[Stored records]
※ ※ ※
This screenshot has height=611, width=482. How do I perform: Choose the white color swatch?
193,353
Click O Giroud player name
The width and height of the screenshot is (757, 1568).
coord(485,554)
※ ※ ※
** How to complete this task **
Down to the final line, the data above must be copied exactly.

** Result for this task **
This screenshot has height=611, width=482. How do I perform: Choose the white color swatch?
193,353
Click O Giroud player name
The width and height of the screenshot is (757, 1568).
coord(485,554)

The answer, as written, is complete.